What the task requires: Lines in the listing that hold the string "volume" need to be tallied, and the total given alone.

[Start of Attachment]

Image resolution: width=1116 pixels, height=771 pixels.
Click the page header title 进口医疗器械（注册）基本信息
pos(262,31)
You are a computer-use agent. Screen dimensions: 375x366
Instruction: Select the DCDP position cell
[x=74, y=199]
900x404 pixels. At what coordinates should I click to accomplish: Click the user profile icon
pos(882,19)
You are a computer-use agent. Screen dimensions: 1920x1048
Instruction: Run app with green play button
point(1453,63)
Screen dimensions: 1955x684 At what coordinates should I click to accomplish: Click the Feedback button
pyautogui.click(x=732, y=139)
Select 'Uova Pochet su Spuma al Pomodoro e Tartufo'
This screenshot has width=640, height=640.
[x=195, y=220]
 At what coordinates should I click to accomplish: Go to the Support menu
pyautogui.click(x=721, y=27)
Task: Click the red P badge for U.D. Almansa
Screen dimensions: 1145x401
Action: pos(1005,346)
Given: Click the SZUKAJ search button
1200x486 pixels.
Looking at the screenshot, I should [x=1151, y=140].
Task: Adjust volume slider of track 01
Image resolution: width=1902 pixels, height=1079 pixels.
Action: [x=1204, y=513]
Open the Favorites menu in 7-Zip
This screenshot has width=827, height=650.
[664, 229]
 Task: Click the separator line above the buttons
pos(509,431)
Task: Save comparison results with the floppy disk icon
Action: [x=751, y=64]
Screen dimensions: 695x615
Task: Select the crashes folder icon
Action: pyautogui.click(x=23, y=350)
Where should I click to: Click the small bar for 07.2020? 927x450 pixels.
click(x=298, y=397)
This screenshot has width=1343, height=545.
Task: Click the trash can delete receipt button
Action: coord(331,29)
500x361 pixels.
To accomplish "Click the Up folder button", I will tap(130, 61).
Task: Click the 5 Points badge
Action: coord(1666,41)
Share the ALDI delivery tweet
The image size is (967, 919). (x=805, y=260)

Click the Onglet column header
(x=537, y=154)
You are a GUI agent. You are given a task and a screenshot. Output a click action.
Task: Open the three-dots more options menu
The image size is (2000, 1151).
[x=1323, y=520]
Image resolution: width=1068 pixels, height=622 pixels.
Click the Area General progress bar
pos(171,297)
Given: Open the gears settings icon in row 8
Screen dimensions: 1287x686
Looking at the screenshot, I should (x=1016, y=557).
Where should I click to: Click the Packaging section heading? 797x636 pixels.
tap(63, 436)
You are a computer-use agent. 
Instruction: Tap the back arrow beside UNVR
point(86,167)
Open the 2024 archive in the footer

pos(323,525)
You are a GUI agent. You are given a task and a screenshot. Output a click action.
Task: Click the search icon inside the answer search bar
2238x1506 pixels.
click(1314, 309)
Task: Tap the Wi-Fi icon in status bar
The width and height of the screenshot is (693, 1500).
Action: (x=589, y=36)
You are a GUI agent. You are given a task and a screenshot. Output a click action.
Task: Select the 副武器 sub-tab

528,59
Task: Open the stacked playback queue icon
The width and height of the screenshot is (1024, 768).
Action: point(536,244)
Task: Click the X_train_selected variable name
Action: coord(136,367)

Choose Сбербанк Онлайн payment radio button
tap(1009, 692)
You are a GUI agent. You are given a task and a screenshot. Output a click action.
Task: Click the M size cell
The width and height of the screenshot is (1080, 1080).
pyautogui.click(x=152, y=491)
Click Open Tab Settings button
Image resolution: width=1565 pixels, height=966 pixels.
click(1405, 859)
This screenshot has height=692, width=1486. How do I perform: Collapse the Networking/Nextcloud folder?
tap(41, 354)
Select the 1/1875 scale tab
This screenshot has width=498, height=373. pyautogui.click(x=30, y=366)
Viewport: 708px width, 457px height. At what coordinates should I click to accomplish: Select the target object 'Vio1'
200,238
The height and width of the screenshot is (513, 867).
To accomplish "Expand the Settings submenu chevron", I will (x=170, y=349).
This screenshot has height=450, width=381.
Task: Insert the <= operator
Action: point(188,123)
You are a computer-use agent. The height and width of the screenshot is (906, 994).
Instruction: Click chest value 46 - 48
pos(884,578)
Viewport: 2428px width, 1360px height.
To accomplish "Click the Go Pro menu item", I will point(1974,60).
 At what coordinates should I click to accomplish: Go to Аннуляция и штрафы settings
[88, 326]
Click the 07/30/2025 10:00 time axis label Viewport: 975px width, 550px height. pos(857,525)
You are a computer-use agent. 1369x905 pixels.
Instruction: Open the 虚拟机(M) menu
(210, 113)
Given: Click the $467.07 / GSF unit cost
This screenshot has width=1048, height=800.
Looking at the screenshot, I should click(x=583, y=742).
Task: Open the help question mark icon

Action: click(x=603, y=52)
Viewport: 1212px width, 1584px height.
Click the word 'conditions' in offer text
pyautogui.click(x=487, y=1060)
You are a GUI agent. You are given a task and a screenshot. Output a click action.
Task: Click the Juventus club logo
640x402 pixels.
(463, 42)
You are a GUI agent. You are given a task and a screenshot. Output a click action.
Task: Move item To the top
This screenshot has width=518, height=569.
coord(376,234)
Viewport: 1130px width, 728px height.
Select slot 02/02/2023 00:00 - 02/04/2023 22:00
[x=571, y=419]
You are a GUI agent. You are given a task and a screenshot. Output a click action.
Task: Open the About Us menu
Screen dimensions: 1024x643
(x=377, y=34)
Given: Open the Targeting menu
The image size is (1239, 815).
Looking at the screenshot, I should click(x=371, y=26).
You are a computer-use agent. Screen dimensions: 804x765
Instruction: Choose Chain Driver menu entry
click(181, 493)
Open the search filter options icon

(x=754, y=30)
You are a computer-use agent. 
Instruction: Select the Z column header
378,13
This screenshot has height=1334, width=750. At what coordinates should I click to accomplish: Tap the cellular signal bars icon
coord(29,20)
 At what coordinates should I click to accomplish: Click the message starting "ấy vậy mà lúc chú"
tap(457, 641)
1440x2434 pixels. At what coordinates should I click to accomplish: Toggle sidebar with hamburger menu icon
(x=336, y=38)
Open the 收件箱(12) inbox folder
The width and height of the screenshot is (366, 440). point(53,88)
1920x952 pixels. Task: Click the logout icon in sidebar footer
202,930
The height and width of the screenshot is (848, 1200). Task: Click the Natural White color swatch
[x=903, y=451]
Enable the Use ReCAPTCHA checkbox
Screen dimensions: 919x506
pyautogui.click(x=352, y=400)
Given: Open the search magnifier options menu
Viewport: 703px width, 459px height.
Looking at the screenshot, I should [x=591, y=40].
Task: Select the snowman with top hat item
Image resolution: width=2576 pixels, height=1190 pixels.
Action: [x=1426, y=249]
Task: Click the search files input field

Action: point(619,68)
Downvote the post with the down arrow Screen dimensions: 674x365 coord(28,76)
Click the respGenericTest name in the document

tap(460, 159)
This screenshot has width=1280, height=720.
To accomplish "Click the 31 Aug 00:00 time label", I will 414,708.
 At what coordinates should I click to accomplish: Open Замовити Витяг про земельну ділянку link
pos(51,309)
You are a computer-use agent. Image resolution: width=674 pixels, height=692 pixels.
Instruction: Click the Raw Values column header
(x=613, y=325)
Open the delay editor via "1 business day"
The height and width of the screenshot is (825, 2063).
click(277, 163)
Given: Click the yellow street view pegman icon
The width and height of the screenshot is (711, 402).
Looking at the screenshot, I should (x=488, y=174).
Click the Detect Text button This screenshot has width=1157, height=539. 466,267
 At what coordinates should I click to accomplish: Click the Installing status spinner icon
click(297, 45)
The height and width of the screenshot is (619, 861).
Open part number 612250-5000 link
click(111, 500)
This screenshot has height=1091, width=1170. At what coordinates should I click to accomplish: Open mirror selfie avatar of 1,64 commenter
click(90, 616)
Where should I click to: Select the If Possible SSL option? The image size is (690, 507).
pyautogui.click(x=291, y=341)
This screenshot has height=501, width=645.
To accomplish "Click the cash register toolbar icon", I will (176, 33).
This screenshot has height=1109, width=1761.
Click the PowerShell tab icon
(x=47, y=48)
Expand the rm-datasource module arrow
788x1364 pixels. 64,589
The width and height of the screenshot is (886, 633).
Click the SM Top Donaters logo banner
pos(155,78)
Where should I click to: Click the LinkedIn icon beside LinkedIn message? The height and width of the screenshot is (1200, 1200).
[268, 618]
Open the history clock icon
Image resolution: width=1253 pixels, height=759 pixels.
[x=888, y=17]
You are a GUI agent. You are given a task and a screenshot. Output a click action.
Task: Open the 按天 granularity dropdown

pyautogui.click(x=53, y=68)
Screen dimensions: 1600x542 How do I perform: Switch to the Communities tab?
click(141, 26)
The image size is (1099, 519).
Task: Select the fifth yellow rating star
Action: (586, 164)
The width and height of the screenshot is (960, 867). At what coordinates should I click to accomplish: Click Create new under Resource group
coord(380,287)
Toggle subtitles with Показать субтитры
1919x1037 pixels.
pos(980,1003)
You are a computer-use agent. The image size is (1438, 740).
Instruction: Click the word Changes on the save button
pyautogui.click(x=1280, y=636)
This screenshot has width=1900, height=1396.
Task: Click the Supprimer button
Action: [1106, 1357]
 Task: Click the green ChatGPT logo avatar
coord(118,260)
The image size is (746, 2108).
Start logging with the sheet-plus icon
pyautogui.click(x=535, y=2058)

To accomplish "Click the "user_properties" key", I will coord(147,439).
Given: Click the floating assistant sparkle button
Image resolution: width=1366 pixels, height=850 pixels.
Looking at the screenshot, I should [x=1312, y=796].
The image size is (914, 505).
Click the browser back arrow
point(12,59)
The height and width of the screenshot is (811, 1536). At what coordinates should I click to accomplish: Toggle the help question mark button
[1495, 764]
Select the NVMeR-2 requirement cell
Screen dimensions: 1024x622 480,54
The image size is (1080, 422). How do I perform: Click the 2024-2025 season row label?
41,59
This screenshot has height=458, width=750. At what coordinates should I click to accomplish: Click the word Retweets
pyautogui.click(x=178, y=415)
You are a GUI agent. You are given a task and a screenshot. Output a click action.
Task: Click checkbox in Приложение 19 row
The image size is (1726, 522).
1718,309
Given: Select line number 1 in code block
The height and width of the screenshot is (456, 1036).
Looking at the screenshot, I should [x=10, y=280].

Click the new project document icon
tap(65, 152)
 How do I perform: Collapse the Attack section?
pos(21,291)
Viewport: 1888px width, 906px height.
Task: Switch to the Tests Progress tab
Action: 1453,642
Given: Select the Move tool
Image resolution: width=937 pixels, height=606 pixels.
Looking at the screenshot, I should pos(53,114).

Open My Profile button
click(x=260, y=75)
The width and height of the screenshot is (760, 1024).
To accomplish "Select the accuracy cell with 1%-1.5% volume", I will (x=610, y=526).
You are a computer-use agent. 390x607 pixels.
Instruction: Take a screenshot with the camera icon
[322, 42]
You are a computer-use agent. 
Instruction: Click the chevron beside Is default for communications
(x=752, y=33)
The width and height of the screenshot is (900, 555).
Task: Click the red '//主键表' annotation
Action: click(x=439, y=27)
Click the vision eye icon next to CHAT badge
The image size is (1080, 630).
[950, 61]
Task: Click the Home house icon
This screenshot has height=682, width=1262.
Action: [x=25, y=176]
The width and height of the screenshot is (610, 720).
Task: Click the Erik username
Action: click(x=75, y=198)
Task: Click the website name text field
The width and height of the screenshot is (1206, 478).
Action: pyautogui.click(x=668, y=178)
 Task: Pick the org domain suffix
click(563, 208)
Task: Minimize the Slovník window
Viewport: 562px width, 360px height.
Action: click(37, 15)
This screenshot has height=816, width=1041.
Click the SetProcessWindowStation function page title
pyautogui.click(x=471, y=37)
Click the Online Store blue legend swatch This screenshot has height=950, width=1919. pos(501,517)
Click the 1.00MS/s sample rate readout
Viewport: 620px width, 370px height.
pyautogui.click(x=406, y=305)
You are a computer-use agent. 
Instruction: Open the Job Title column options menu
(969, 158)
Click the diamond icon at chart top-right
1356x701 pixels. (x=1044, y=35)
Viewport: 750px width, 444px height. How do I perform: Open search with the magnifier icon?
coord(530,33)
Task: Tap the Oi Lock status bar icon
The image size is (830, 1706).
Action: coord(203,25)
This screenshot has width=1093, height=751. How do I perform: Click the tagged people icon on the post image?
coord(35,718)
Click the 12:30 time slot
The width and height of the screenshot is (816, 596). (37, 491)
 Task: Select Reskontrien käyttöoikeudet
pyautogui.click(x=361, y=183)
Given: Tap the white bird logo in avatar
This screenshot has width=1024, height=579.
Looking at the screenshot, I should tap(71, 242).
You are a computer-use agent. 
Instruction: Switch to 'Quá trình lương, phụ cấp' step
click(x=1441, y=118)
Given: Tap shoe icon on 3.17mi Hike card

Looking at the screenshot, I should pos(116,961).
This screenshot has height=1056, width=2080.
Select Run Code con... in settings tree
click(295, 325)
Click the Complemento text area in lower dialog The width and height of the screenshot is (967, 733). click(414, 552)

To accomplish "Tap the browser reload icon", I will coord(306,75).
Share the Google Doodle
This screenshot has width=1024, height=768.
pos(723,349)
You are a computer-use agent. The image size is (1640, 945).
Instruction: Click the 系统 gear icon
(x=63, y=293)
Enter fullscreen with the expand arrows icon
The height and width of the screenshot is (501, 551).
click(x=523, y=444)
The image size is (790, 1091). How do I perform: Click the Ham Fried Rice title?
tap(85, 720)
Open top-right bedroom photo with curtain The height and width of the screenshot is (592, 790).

[End of Attachment]

Completed task: 2